Le représentant de la CGT rappelle que la situation était la même en 2015. Il souligne ensuite que l’administration souhaite « rayer de la carte les treize trésoreries du département  à l’horizon 2023. » Et un peu plus loin : « On n’est pas des passéistes.  On ne refuse pas le numérique. Par contre, on dit, le service public doit rester humain.  Derrière tout cela, il y a la volonté de réduire l’emploi public. D’ailleurs, le directeur des finances publiques remet en cause aujourd’hui les points de contact.» Et de poursuivre en insistant sur le fait que la consultation des élus, par le directeur général des finances publiques n’a été faite que partiellement : « certains parlementaires, le conseil départemental n’ont pas été consultés, car ils sont opposés au projet. »

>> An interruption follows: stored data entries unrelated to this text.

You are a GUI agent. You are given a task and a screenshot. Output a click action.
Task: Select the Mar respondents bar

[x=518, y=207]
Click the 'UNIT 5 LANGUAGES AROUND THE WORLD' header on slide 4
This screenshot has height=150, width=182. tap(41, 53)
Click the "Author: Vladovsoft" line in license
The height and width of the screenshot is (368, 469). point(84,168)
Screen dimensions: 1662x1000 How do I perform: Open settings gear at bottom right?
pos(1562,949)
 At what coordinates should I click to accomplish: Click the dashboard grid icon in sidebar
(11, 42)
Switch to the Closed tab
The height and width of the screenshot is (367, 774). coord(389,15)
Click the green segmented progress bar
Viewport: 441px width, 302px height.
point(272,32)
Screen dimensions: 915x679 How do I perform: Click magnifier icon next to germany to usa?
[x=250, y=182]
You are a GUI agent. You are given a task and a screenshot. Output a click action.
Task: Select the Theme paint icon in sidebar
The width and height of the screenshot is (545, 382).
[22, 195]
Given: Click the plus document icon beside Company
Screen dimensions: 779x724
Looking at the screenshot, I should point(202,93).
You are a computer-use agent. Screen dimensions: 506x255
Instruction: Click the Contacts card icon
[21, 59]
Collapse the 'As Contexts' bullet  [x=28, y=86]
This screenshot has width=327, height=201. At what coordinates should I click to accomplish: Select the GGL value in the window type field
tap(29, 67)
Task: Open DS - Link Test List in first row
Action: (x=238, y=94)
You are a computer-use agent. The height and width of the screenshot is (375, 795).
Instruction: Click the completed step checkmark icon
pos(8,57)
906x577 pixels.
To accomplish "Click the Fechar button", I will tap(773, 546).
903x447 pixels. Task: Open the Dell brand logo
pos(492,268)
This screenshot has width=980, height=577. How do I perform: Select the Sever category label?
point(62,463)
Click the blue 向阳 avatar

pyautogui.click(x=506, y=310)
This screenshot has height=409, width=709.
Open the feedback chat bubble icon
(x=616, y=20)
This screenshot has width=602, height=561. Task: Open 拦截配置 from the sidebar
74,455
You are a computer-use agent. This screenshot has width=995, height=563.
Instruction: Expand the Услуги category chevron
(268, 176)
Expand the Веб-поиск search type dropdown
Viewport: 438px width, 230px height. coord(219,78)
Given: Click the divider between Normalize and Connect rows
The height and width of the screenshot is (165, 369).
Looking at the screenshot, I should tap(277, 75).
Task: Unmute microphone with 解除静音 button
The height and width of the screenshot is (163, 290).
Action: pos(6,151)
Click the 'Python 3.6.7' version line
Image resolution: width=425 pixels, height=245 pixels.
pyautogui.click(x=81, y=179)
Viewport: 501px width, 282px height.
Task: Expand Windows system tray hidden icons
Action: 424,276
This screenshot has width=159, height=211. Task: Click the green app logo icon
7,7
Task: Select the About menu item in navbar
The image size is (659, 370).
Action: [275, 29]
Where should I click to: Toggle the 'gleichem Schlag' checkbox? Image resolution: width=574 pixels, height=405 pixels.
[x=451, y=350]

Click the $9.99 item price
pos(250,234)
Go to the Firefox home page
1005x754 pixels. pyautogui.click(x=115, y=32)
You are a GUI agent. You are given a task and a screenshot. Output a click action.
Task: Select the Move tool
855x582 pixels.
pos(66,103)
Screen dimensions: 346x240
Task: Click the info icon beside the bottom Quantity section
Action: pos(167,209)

« Les quarante-trois communes qui composent la communauté de communes ont délibéré dans le sens où les trésoreries doivent rester », souligne Yoan Rumeau. « Nous avons également le soutien de parlementaires et Carole Delga nous a envoyé un message de soutien. Notre communauté est à cheval sur deux bassins de vie, avec un projet commun. Toutefois la population vit sur deux territoires qu’on ne peut fusionner.  Nous irons jusqu’au bout de notre démarche et nous gagnerons.»

« Nous avons l’impression de vivre un jour sans fin, celui qui nous confronte à la réalité », lance Laurent Lages. « La fermeture des services publics en milieu rural est un acte politique fort qui vise à privilégier un territoire par rapport à un autre. » Une motion a été déposée au Conseil départemental le 4 décembre afin que les perceptions restent ouvertes.

« Nous nous organisons au mieux pour pallier aux carences de l’Etat », avance Françoise Péraldi. Elle lit ensuite le texte de la motion du Conseil départemental 65 qui prône le maintien des services publics dans le monde rural.